(Stored data entries)
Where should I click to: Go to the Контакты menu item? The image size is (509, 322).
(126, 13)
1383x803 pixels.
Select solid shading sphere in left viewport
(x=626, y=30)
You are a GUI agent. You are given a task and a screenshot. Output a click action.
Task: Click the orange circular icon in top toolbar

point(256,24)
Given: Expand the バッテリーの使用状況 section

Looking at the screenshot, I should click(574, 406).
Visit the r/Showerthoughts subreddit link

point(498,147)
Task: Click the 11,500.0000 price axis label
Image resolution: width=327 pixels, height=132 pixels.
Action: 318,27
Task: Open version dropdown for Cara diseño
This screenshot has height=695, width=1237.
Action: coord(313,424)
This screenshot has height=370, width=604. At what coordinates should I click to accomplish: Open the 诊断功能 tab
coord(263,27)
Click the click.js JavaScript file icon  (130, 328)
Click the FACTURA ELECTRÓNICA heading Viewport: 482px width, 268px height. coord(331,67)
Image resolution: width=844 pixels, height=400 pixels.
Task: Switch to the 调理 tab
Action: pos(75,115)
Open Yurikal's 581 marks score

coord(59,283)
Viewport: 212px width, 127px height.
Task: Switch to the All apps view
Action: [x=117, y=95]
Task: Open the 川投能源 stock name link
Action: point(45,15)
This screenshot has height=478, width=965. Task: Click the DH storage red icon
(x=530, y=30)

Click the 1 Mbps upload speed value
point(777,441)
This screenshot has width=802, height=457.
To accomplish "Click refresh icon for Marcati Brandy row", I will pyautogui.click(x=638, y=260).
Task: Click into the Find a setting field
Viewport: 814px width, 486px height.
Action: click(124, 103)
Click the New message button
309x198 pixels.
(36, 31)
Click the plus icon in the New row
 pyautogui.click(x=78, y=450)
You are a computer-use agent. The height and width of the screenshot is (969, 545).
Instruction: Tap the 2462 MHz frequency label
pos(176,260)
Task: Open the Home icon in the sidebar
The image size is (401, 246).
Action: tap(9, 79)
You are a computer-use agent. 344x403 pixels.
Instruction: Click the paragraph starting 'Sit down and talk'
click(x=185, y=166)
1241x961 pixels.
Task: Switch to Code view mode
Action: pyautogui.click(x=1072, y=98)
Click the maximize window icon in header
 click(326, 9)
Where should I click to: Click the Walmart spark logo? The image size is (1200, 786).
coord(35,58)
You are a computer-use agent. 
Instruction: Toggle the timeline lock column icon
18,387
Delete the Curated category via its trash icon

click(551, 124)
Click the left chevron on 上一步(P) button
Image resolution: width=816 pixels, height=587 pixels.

Problem description: Would you retype the lines above from the one with "Task: Click the orange" down to the one with "You are a computer-use agent. The", word for word, both ends included and no other lines?

Expected output:
Task: Click the orange circular icon in top toolbar

point(256,24)
Given: Expand the バッテリーの使用状況 section

Looking at the screenshot, I should click(574, 406).
Visit the r/Showerthoughts subreddit link

point(498,147)
Task: Click the 11,500.0000 price axis label
Image resolution: width=327 pixels, height=132 pixels.
Action: 318,27
Task: Open version dropdown for Cara diseño
This screenshot has height=695, width=1237.
Action: coord(313,424)
This screenshot has height=370, width=604. At what coordinates should I click to accomplish: Open the 诊断功能 tab
coord(263,27)
Click the click.js JavaScript file icon  (130, 328)
Click the FACTURA ELECTRÓNICA heading Viewport: 482px width, 268px height. coord(331,67)
Image resolution: width=844 pixels, height=400 pixels.
Task: Switch to the 调理 tab
Action: pos(75,115)
Open Yurikal's 581 marks score

coord(59,283)
Viewport: 212px width, 127px height.
Task: Switch to the All apps view
Action: [x=117, y=95]
Task: Open the 川投能源 stock name link
Action: point(45,15)
This screenshot has height=478, width=965. Task: Click the DH storage red icon
(x=530, y=30)

Click the 1 Mbps upload speed value
point(777,441)
This screenshot has width=802, height=457.
To accomplish "Click refresh icon for Marcati Brandy row", I will pyautogui.click(x=638, y=260).
Task: Click into the Find a setting field
Viewport: 814px width, 486px height.
Action: click(124, 103)
Click the New message button
309x198 pixels.
(36, 31)
Click the plus icon in the New row
 pyautogui.click(x=78, y=450)
You are a computer-use agent. The height and width of the screenshot is (969, 545).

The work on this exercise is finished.